What you should do =>
The data should be duplicated exactly, with every word kept as it is.

··· Dataset records

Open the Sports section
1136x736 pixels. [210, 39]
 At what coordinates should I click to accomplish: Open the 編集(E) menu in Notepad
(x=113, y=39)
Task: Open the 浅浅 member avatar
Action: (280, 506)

······

Result of this exercise =>
Open the Sports section
1136x736 pixels. [210, 39]
 At what coordinates should I click to accomplish: Open the 編集(E) menu in Notepad
(x=113, y=39)
Task: Open the 浅浅 member avatar
Action: (280, 506)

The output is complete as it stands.